Month: December 2022

Interface requirements in C++ using C++20 concepts

When teaching data structures and algorithms in Java, I have implemented corresponding demonstrations in C++. So not to give too much solutions to the students, if I would be using Java in demos.

When demonstrating a hash table, students are given this Java skeleton of a hash table class to implement, with key-value pairs:

public class KeyValueHashTable<K extends Comparable<K>, V> implements Dictionary<K, V> {

So, how to do something similar in C++ to keep the demo closer to the Java code? For hash table, the Key class (K) must implement the Comparable interface, as well as override the hashCode() and equals() inherited from Object class.

I do not need to implement a Comparable interface in C++, since the operator overloading does what is necessary. But the Java Object.hashCode() is something I’d need to implement differently in C++, since in C++ there is no common base class to override the hashCode() from.

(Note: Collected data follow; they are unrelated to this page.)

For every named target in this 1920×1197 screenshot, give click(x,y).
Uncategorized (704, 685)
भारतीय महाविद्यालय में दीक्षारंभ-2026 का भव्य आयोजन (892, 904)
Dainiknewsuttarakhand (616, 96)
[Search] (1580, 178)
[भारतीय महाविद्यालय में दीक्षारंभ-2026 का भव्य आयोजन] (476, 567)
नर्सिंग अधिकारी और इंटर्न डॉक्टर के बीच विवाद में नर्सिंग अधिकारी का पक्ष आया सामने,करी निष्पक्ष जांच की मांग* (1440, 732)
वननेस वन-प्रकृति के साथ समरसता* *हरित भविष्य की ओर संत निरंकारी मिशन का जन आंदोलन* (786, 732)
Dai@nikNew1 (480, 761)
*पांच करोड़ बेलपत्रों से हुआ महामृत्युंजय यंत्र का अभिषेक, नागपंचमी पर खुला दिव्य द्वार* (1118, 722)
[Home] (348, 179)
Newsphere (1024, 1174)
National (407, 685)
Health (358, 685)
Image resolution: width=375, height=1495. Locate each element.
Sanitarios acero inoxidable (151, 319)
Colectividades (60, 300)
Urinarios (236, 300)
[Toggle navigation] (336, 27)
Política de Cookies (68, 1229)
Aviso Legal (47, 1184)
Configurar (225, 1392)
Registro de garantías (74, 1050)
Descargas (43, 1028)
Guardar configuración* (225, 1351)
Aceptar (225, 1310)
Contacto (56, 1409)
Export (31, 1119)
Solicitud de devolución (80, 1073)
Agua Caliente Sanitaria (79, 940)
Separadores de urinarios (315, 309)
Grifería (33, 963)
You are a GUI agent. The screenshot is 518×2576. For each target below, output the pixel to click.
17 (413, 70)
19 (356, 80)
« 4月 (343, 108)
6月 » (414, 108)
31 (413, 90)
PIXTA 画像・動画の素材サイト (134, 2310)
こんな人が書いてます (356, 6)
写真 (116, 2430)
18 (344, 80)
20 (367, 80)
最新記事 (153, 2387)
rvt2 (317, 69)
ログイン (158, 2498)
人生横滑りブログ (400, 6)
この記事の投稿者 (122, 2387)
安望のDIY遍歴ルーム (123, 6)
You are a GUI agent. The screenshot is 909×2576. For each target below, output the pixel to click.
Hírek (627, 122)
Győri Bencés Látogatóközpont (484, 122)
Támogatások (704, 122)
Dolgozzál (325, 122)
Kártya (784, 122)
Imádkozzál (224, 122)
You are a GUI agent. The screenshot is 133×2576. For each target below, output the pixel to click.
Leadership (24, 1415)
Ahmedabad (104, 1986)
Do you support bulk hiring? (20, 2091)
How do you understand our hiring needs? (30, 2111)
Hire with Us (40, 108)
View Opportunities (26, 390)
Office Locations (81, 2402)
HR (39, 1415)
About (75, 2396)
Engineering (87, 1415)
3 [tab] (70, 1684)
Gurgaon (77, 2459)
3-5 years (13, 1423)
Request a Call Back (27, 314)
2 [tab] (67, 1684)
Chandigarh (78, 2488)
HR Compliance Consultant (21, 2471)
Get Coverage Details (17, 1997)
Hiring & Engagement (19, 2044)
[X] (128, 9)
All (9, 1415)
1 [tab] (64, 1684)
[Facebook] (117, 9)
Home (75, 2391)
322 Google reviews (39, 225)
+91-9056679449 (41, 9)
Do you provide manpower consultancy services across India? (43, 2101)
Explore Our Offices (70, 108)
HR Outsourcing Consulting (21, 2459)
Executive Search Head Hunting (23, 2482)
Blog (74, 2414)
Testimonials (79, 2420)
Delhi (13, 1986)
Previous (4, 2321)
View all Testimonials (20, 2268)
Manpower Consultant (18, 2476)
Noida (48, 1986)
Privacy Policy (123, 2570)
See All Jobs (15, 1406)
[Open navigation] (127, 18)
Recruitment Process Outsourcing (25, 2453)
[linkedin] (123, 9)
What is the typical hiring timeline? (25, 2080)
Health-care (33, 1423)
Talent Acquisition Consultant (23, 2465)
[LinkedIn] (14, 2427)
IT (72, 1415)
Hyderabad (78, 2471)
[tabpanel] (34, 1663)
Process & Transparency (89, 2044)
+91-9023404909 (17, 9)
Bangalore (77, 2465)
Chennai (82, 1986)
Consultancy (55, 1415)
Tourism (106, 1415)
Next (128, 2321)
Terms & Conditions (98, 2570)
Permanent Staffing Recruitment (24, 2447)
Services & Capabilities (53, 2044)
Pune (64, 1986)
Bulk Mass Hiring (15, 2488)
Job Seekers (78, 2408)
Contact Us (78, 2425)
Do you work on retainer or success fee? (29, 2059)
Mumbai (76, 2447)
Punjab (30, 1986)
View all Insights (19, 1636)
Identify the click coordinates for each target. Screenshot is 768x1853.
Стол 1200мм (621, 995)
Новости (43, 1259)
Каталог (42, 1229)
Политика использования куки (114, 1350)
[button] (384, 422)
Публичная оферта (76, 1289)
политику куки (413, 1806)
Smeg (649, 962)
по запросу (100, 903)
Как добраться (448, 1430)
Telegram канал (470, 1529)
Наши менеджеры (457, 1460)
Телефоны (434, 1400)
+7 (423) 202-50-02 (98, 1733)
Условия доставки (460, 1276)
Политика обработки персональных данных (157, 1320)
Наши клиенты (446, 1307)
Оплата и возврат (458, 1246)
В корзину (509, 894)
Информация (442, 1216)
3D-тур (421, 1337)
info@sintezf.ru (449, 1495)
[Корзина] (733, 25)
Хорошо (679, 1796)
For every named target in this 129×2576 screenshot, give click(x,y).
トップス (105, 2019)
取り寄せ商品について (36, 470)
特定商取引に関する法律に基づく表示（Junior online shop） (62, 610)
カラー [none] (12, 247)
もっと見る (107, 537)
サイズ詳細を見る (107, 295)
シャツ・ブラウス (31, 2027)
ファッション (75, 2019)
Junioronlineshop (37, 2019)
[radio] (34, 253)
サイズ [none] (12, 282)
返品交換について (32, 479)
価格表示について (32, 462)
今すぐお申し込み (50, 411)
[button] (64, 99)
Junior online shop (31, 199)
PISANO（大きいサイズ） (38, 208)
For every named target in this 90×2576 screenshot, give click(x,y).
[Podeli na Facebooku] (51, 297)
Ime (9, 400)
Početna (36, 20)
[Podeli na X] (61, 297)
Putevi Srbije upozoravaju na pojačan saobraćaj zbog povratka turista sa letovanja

Instead, I need a Hashable interface in C++ and all classes that would be used as the Key in the hash table, would have to implement the Hashable interface:

class Hashable {
public:
   virtual long hashCode() const = 0;
   virtual ~Hashable() { }
};

For example, a Vehicle class can implement Hashable interface and thus can act as a Key in hash table:

class Vehicle : public Hashable {
// ...simple hash function, regNum being a std::string.
   long hashCode() const override {
      long hash = 5381;
      for (auto c : regNum) {
         hash = (hash << 5) + hash + c;
      }
      return hash;
   }

Luckily my C++ compiler supports C++20 with concepts. Now I can say in the HashTable class that the classes to be used as Keys in the hash table must conform to the Hashable interface by providing a CheckType that does the checking:

#include <utility>
#include <concepts>

template <class Type, class BaseClass>
concept CheckType = std::is_base_of<BaseClass, Type>::value;

And then finally in the HashTable, explicitly say that the Key is required to pass this check that it inherits (implements) Hashable:

template <class K, class V>
requires CheckType<K, Hashable>
class HashTable {

Now, if I would try to use Vehicle without it being a Hashable:

class Vehicle { // Not implementing the Hashable interface!
...
HashTable<Vehicle, Location> hashTable(20);

// Will result in compiler error:
Constraints not satisfied for class template 'HashTable' [with K = Vehicle, V = Location]